His second round at the 79th Masters Tournament was just hitting its stride. He was making birdies at Augusta National Golf Club. He did not want any delays.
The birdies kept coming.
The expected thunderstorm never did.
Buoyed by four birdies over his final six holes, Moore got himself back in the year’s first major by not only tying for the day’s best round — a 6-under-par 66 — but also registering his best single-round score at any major for his career.
His previous best was a 67, shot in the third round of the 2006 PGA Championship at Medinah Country Club in Illinois.
That 67 was played in near anonymity. This round, grouped with top-ranked Rory McIlroy and three-time Masters champion Phil Mickelson, was the mainstay of afternoon television coverage. And his 66 beat Mickelson (68) and McIlroy (71).
Moore sits now at 4-under 140, tied for eighth — 10 strokes behind leader Jordan Spieth.
“My goal to start the day was 4-under for my round,” Moore said. “It was blustery conditions, (but) I saw some scores being shot, so I was like, ‘All right, let’s keep our head down and hit good shots, and try and shoot a good round of 4-under today — and I got a couple more (shots) out of it.’”
After Moore shot 74 on Thursday, he and swing instructor Troy Denton went right back to the practice range to clean up a few things.
“Troy and I worked on some great stuff after the round, and I got feeling a lot better,” Moore said. “I drove it a lot better — drove it farther than I have in recent history. I got some distance back, and it is amazing what 15-20 yards can do on each hole. That makes them different golf holes.”
Moore birdied the fifth, seventh and ninth holes to make the turn in 33. He saved par at No. 10 from the fringe, sinking a 12-foot putt.
His only real hiccup on the back nine came with a three-putt from 45 feet for bogey at the 11th hole.
But at the end of “Amen Corner” — No. 13 — Moore started turning it on.
He hit the green in two at that par 5, leaving himself a 12-footer for eagle, which he missed but still got his birdie.
In the left rough at the 15th hole, the final par 5, Moore laid up and hit a pitching wedge approach from 115 yards left of the hole. He made the 14-footer to move to 4-under for the day.

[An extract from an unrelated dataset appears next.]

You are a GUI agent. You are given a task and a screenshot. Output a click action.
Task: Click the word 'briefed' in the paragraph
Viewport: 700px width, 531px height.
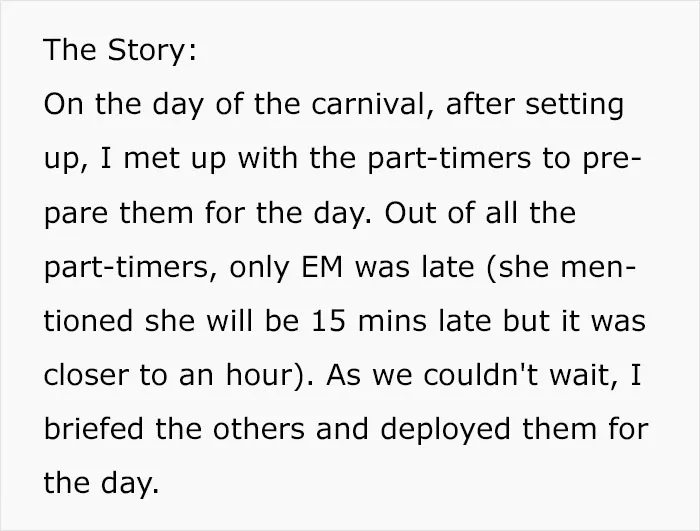94,429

He then came to No. 16, a par 3 he recorded a hole-in-one at in the 2010 Masters. And he came within inches of getting another one as his 7-iron tee shot rolled by the right edge for a tap-in birdie.
Moore went to 6-under by nudging a downhill 14-footer into the hole for birdie at No. 17. In fact, all three golfers made birdie at that hole, including McIlroy’s chip-in from the back fringe, and Mickelson’s from the trees off the tee.
“We were able to get at some pins and make some birdies,” Mickelson said. “Ryan had a good back five. Rory had a good back five. It was a good day.”
Moore saved his most imaginative shot for a much-needed par save at the finishing hole.
After he pulled his approach shot into the gallery left, he and caddie J.J. Jakovac surveyed how high up in the fringe on the other side of the green Moore should run his chip — all to get it to come back to a hole location sitting in a bowl.
Jakovac advised him to go high up into the fringe, so when the golf ball retracted, it would have some steam heading back toward the cup.
Moore envisioned it differently.
“If you get it too high up there, it comes down more sideways,” Moore said. “I wanted to get it a little lower (into the fringe) … so it rolled backward. I pulled it off perfectly.”
He did, as the golf ball stopped 3 feet from the hole.
“You just never know — I certainly didn’t have these expectations,” Moore said. “It was nice to shoot my lowest round in a major … and get myself back in the top 10 of the tournament, and just see what I can do for the weekend.”